Les dernières lignes écrites par le digne M. Collard, par ce vieillard qui proteste, au nom de ses soixante-quinze années et de ses cheveux blancs, contre le jugement qui a frappé sa nièce.
«Et maintenant, veut-on savoir si j'ai cru cette femme coupable?
» Je réponds:
» Retenue prisonnière, je lui avais donné pour compagne ma fille.
» Devenue libre, je lui aurais donné pour mari mon fils.
» Ma conviction est là.
» COLLARD,
» Montpellier, 17 juin 1853.»
Marie Capelle est morte à l'âge de trente-six ans après douze ans de captivité.
JACQUES FOSSE
Il y a quelque chose comme trois ou quatre mois qu'ayant dû prendre ma place à un grand dîner que donnait la Société de sauvetage, je fus empêché de m'y rendre par je ne sais quelle affaire.
Le lendemain matin, je vis entrer dans mon cabinet un homme de trente-quatre à trente-cinq ans, aux cheveux courts, aux traits vigoureusement accentués, aux membres musculeux.
– Monsieur Dumas, me dit-il, je devais dîner hier avec vous; vous n'êtes pas venu au dîner. Je repars aujourd'hui, et je n'ai pas voulu repartir sans vous voir.
– À qui ai-je l'honneur de parler? lui demandai-je.
– Je suis Jacques Fosse, me dit-il, marchand de grains à Beaucaire, et sauveteur dans mes moments perdus.
En disant ces mots, il ouvrit son paletot et me montra sa poitrine, couverte de médailles d'or et d'argent qui lui faisaient comme une éclatante cuirasse, sur laquelle, suspendue à son ruban rouge, éclatait comme une étoile la croix de la Légion d'honneur.
Je suis peu sensible à l'entraînement des médailles, des croix et des plaques, quand je les vois sur certaines poitrines; mais j'avoue que, lorsque c'est sur la poitrine d'un homme du peuple qu'elles brillent, j'éprouve un certain respect, convaincu que je suis qu'il faut que celui-là les ait gagnées pour les avoir obtenues.

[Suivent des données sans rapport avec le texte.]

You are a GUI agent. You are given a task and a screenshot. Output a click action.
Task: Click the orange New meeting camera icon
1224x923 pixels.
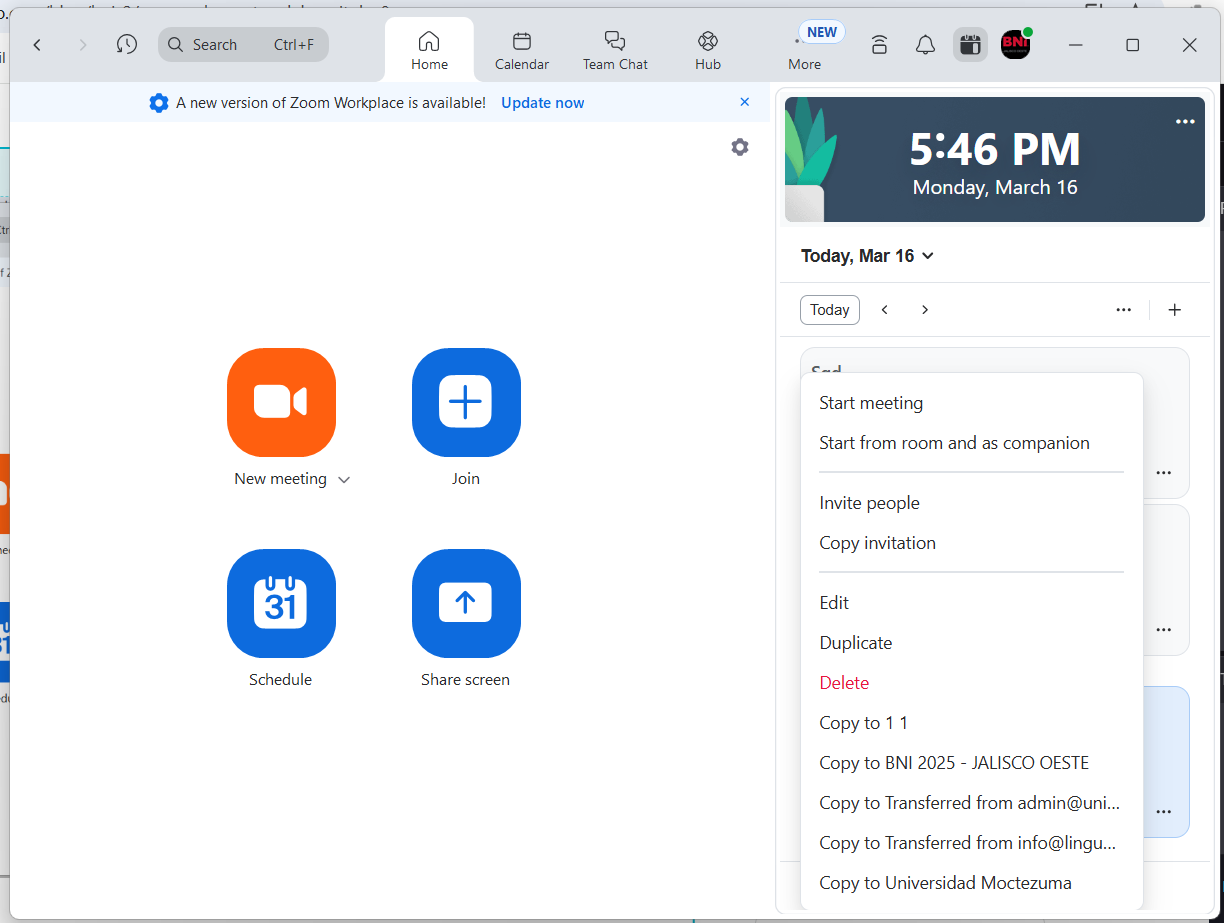(281, 402)
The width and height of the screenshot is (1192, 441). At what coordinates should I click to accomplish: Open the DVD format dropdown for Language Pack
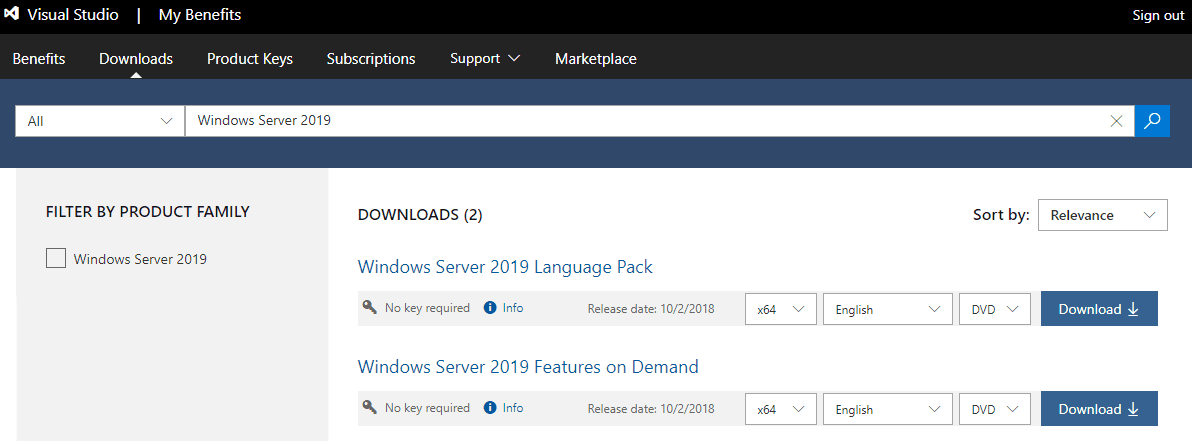tap(994, 309)
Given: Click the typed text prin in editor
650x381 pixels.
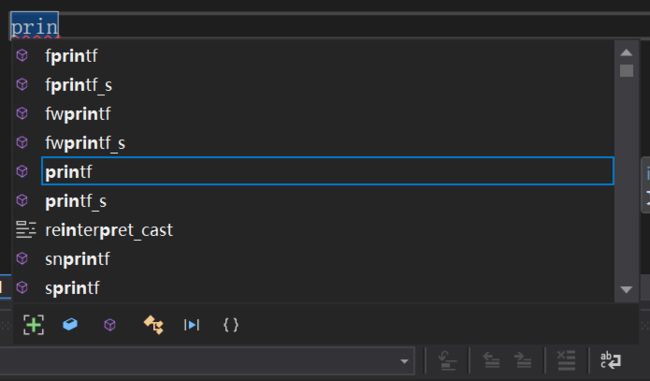Looking at the screenshot, I should click(34, 27).
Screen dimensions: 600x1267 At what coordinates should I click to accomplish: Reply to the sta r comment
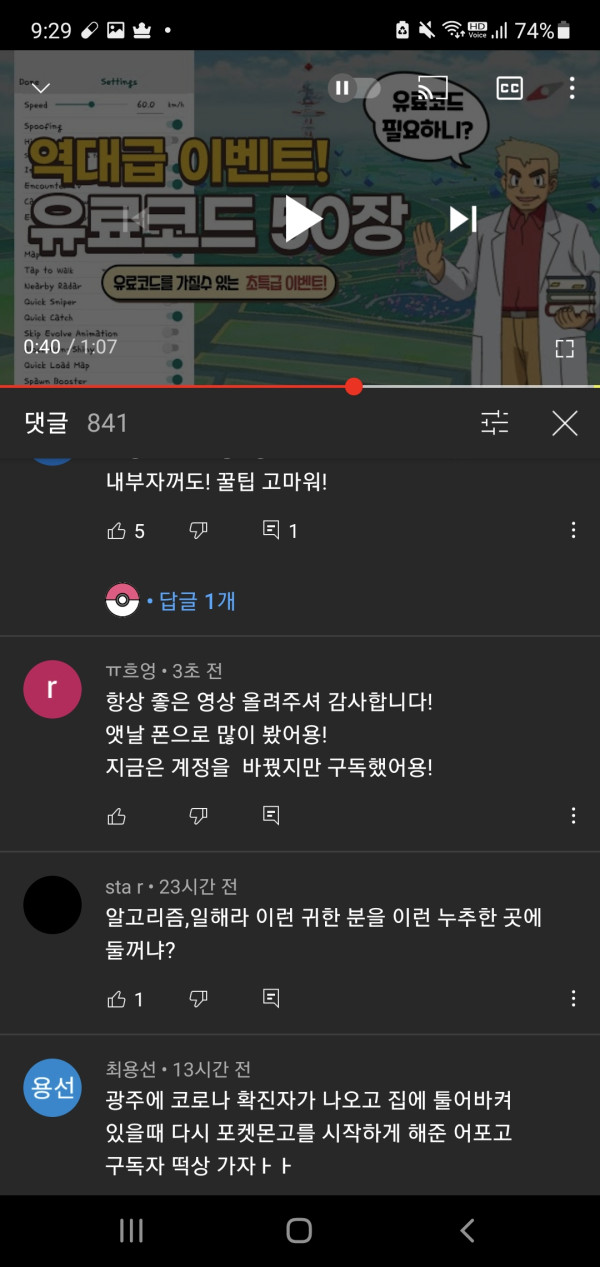pyautogui.click(x=271, y=999)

Je me levai donc comme je n'eusse certainement point fait devant un ministre, et j'invitai mon visiteur à s'asseoir.
Ce que j'appris de cet homme dans la conversation qui suivit, laissez-moi vous le dire, chers lecteurs. J'ai plaisir à vous raconter cette vie de luttes, de travail et surtout de dévouement.

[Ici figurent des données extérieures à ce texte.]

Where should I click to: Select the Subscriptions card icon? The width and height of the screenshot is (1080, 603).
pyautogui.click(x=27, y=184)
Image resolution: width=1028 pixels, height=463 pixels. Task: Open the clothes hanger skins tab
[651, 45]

Jacques Fosse naquit à Saint-Gilles;-à ce seul nom, vous vous rappelez Raymond de Toulouse et la belle église de Saint-Trophime.-Il naquit le 14 juin 1819; ce qui lui constitue aujourd'hui quarante ans, ou à peu près.
Il était fils de Jean Fosse et de Geneviève Duplessis.
Il perdit son père en 1820. Il avait un an.
La veuve, sans fortune, quitta aussitôt Saint-Gilles, pour aller habiter chez sa mère, à Beaucaire.